Dataset items
=== Begin Enclosure ===
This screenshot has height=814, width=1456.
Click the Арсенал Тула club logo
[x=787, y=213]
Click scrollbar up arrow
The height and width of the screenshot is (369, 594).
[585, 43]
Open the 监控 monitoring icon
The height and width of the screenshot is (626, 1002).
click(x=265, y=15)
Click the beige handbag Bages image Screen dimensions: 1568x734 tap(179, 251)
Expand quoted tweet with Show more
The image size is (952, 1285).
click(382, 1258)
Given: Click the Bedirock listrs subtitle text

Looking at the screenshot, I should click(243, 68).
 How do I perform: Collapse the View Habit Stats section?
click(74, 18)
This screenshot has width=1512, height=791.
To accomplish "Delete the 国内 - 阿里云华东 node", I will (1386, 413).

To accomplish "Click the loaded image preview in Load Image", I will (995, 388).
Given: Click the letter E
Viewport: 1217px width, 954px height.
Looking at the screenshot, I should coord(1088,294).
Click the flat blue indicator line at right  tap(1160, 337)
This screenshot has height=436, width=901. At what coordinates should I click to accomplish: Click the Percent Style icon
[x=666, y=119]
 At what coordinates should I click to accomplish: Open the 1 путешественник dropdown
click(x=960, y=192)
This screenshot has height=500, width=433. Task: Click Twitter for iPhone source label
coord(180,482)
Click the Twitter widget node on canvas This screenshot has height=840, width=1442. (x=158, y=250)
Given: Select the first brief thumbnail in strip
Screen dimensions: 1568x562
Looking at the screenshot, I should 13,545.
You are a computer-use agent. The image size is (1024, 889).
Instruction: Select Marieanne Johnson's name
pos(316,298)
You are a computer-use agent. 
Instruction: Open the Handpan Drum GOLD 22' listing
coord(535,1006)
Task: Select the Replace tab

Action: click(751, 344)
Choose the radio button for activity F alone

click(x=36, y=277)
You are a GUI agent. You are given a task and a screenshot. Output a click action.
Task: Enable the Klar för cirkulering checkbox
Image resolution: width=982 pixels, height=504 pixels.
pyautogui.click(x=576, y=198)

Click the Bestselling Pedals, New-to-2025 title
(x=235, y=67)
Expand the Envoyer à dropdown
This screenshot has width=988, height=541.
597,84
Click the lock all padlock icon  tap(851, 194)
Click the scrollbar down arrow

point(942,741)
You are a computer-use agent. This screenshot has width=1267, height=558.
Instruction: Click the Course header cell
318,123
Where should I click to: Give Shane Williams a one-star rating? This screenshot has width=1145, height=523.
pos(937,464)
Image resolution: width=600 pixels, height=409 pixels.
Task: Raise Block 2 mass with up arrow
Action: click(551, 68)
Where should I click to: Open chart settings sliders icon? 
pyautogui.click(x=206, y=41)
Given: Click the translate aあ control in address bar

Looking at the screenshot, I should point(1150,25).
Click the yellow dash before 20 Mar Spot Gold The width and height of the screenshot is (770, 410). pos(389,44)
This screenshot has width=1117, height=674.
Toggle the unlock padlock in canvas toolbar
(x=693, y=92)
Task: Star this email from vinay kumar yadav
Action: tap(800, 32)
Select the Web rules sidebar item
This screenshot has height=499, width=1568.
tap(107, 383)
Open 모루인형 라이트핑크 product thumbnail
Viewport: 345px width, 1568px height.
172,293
=== End Enclosure ===
• [What you will do]
All of the records above must be reproduced exactly.

• [Response to the exercise]
This screenshot has height=814, width=1456.
Click the Арсенал Тула club logo
[x=787, y=213]
Click scrollbar up arrow
The height and width of the screenshot is (369, 594).
[585, 43]
Open the 监控 monitoring icon
The height and width of the screenshot is (626, 1002).
click(x=265, y=15)
Click the beige handbag Bages image Screen dimensions: 1568x734 tap(179, 251)
Expand quoted tweet with Show more
The image size is (952, 1285).
click(382, 1258)
Given: Click the Bedirock listrs subtitle text

Looking at the screenshot, I should click(243, 68).
 How do I perform: Collapse the View Habit Stats section?
click(74, 18)
This screenshot has width=1512, height=791.
To accomplish "Delete the 国内 - 阿里云华东 node", I will (1386, 413).

To accomplish "Click the loaded image preview in Load Image", I will (995, 388).
Given: Click the letter E
Viewport: 1217px width, 954px height.
Looking at the screenshot, I should coord(1088,294).
Click the flat blue indicator line at right  tap(1160, 337)
This screenshot has height=436, width=901. At what coordinates should I click to accomplish: Click the Percent Style icon
[x=666, y=119]
 At what coordinates should I click to accomplish: Open the 1 путешественник dropdown
click(x=960, y=192)
This screenshot has height=500, width=433. Task: Click Twitter for iPhone source label
coord(180,482)
Click the Twitter widget node on canvas This screenshot has height=840, width=1442. (x=158, y=250)
Given: Select the first brief thumbnail in strip
Screen dimensions: 1568x562
Looking at the screenshot, I should 13,545.
You are a computer-use agent. The image size is (1024, 889).
Instruction: Select Marieanne Johnson's name
pos(316,298)
You are a computer-use agent. 
Instruction: Open the Handpan Drum GOLD 22' listing
coord(535,1006)
Task: Select the Replace tab

Action: click(751, 344)
Choose the radio button for activity F alone

click(x=36, y=277)
You are a GUI agent. You are given a task and a screenshot. Output a click action.
Task: Enable the Klar för cirkulering checkbox
Image resolution: width=982 pixels, height=504 pixels.
pyautogui.click(x=576, y=198)

Click the Bestselling Pedals, New-to-2025 title
(x=235, y=67)
Expand the Envoyer à dropdown
This screenshot has width=988, height=541.
597,84
Click the lock all padlock icon  tap(851, 194)
Click the scrollbar down arrow

point(942,741)
You are a computer-use agent. This screenshot has width=1267, height=558.
Instruction: Click the Course header cell
318,123
Where should I click to: Give Shane Williams a one-star rating? This screenshot has width=1145, height=523.
pos(937,464)
Image resolution: width=600 pixels, height=409 pixels.
Task: Raise Block 2 mass with up arrow
Action: click(551, 68)
Where should I click to: Open chart settings sliders icon? 
pyautogui.click(x=206, y=41)
Given: Click the translate aあ control in address bar

Looking at the screenshot, I should point(1150,25).
Click the yellow dash before 20 Mar Spot Gold The width and height of the screenshot is (770, 410). pos(389,44)
This screenshot has width=1117, height=674.
Toggle the unlock padlock in canvas toolbar
(x=693, y=92)
Task: Star this email from vinay kumar yadav
Action: tap(800, 32)
Select the Web rules sidebar item
This screenshot has height=499, width=1568.
tap(107, 383)
Open 모루인형 라이트핑크 product thumbnail
Viewport: 345px width, 1568px height.
172,293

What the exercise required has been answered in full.